Je passai sans frayeur sur le taillant d'un marbre glissant, au-dessous duquel était une profonde excavation. Mais quand il fallut enjamber sur un trou que l'obscurité rendait très effrayant, n'ayant aucun appui ni pour mes pieds, ni pour mes mains, glissant de tous côtés, je sentis mon courage chanceler. Je riais, mais j'avoue que j'avais peur. Mon mari m'attacha deux ou trois foulards autour du corps et me soutint ainsi pendant que les autres me tiraient par les mains. Je ne sais ce que devinrent mes jambes pendant ce temps-là. Quand je fus en haut, je m'assurai que mes mains (dont je souffre encore) n'étaient pas restées dans les leurs, et je fus payée de mes efforts par l'admiration que j'éprouvai.

La descente ne fut pas moins périlleuse, et le guide nous dit, en sortant, qu'il avait depuis bien des années conduit des étrangers aux Espeluches, mais qu'aucune femme n'avait gravi le second étage. Nous nous amusâmes beaucoup à ses dépens en lui reprochant de ne pas balayer assez souvent les appartements dont il avait l'inspection.
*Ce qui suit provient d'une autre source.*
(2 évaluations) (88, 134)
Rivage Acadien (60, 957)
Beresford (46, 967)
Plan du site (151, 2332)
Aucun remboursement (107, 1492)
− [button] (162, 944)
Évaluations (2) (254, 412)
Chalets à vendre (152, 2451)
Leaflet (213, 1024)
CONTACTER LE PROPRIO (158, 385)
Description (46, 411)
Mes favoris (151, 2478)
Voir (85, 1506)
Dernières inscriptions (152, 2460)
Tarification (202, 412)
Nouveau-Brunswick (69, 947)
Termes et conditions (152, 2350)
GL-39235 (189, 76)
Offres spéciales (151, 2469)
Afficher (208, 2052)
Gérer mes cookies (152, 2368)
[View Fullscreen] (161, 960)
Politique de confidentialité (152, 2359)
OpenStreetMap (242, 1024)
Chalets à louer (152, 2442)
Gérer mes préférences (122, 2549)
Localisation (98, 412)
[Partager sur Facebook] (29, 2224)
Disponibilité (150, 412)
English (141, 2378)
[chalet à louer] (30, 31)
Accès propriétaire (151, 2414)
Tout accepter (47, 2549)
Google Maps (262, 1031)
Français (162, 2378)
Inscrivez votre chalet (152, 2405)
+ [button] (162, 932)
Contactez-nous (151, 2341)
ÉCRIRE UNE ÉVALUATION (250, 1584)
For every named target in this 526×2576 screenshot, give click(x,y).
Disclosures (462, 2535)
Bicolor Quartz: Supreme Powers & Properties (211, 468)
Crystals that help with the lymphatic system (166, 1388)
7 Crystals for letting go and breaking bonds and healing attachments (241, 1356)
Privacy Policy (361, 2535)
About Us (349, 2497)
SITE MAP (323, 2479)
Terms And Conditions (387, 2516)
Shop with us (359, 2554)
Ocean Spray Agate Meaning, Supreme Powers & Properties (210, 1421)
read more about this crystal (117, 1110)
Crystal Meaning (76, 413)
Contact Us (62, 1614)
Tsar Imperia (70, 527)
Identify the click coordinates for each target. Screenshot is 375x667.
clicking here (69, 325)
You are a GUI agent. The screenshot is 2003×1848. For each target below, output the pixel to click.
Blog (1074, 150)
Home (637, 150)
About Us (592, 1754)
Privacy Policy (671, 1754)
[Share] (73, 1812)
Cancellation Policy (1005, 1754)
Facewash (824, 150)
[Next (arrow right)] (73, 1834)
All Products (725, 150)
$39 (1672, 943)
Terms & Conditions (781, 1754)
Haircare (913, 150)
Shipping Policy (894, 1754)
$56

Nous rentrâmes à Lourdes dans un état de saleté impossible à décrire; je remontai à cheval avec mon mari, et, nos jeunes gens prenant la route de Bordeaux, nous prîmes tous deux celle de Bagnères. Nous eûmes, pendant dix lieues, une pluie à verse et nous sommes rentrés ici à dix heures du soir, trempés jusqu'aux os et mourant de faim. Nous ne nous en portons que mieux aujourd'hui.

Nous sommes dans l'enchantement de deux chevaux arabes que nous avons achetés, et qui seront les plus beaux que l'on ait jamais vus au bois de Boulogne.

Voilà une lettre éternelle, ma chère maman; mais vous me demandez des détails et je vous obéis avec d'autant plus de plaisir que je cause avec vous. Clotilde m'en demande aussi; mais je n'ai guère le temps de lui écrire aujourd'hui, et demain recommencent mes courses. Veuillez l'embrasser pour moi, lui faire lire cette lettre si elle peut l'amuser, et lui dire que, dans huit à dix jours, je serai chez mon beau-père et j'aurai le loisir de lui écrire.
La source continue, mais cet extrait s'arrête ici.